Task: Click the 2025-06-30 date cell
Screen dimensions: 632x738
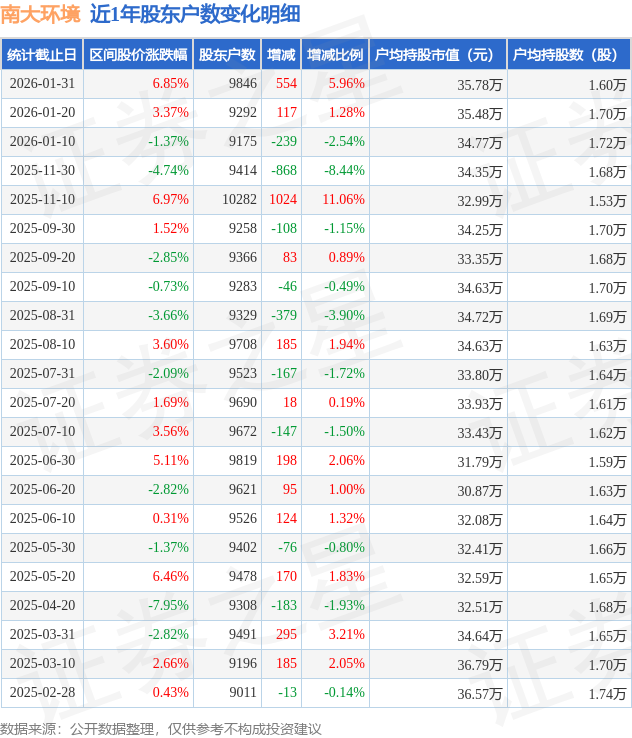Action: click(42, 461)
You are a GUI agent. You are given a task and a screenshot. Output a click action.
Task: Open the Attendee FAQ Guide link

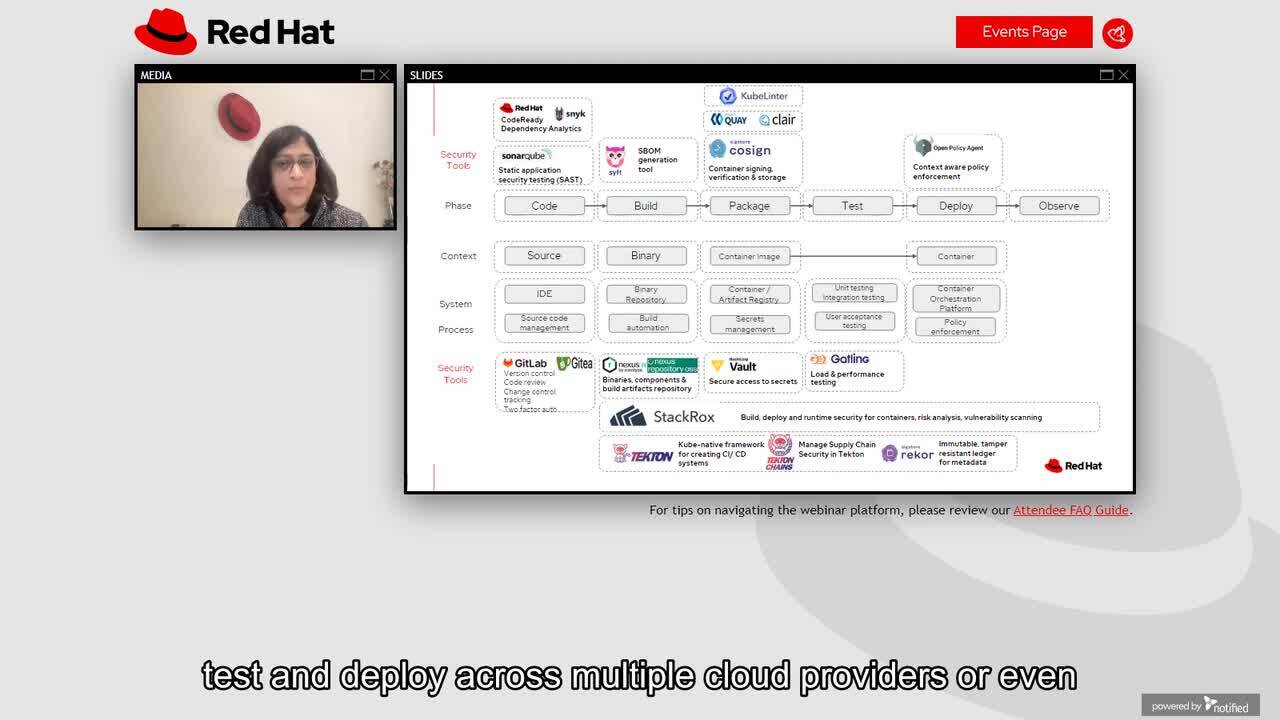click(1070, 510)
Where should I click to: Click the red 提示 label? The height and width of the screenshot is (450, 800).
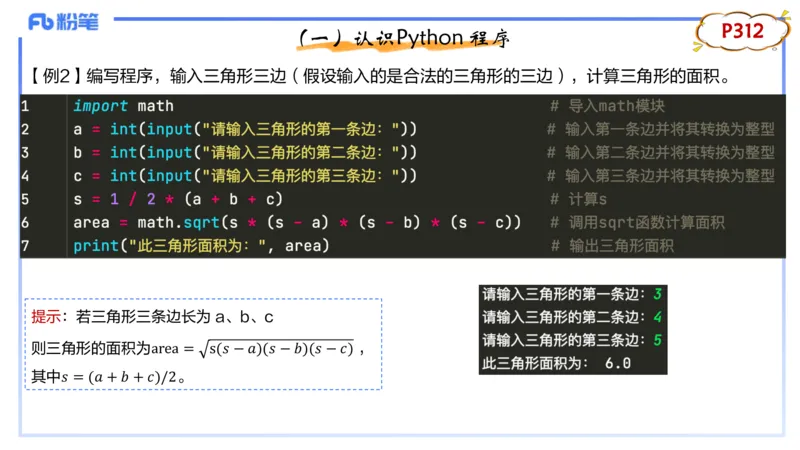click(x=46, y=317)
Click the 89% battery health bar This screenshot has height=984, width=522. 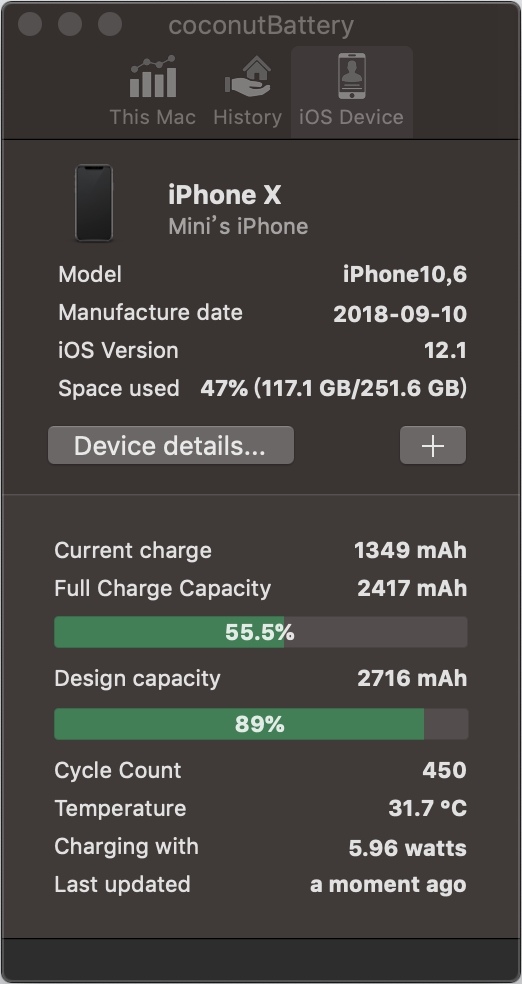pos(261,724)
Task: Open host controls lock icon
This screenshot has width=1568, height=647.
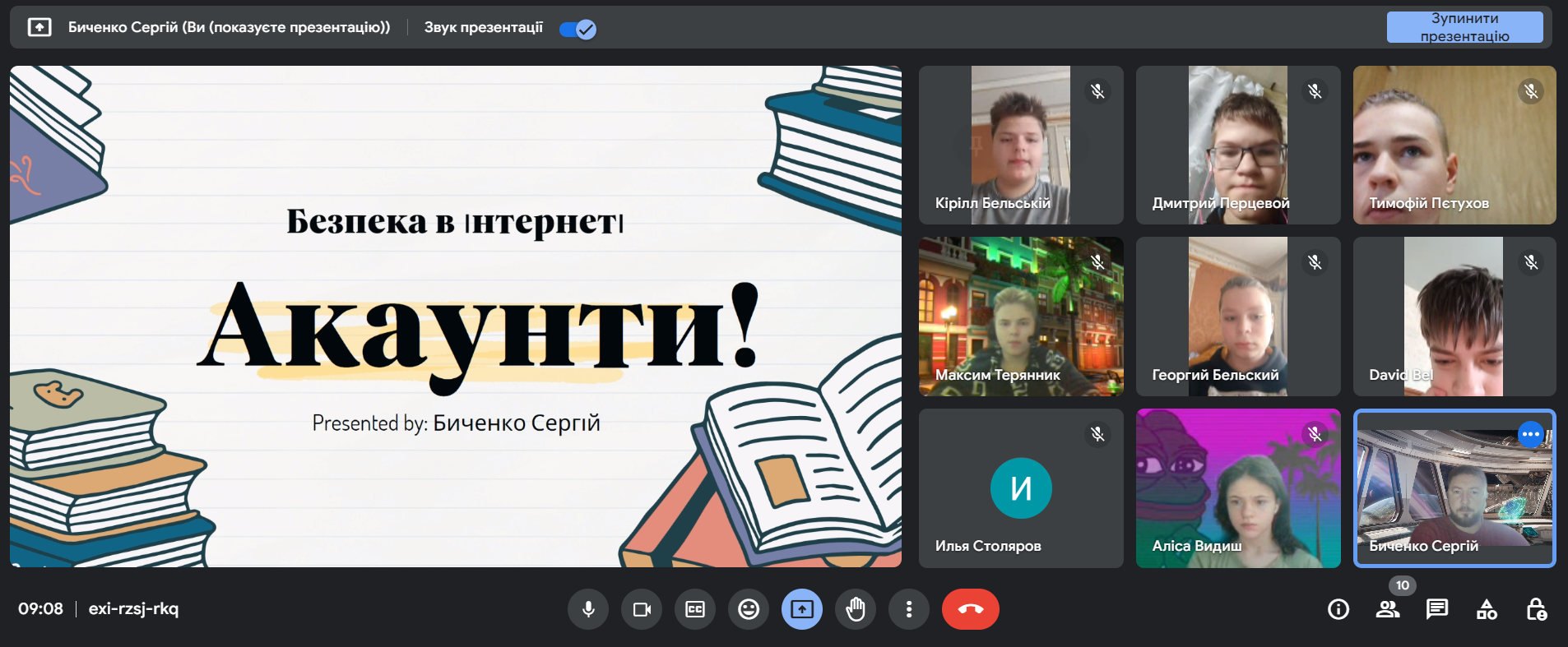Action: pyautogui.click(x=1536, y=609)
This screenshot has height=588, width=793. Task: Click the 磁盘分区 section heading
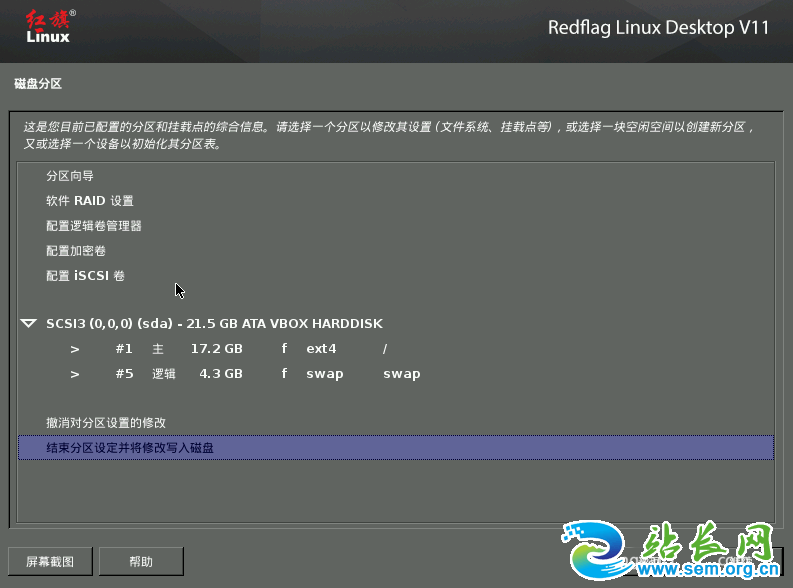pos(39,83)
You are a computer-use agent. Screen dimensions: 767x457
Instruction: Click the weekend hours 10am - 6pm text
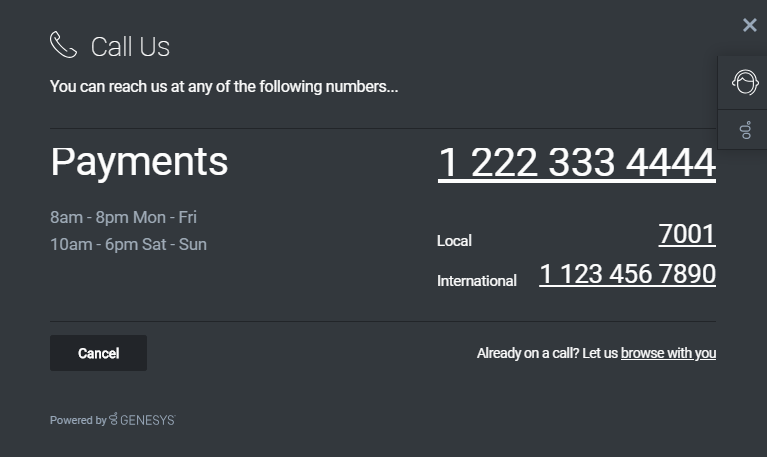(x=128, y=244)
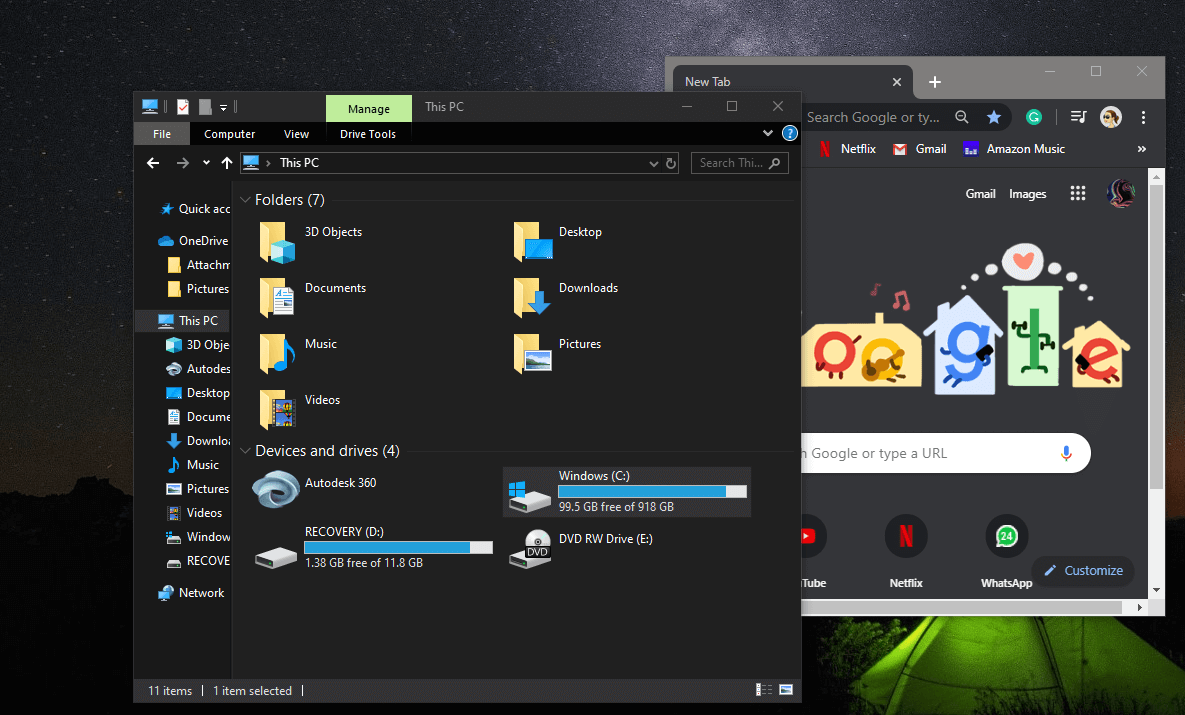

┄┄┄┄┄┄

**TASK PROMPT:** Give only a number, namely how many lines in the entries above hold the word "agent".

**OUTPUT:** 2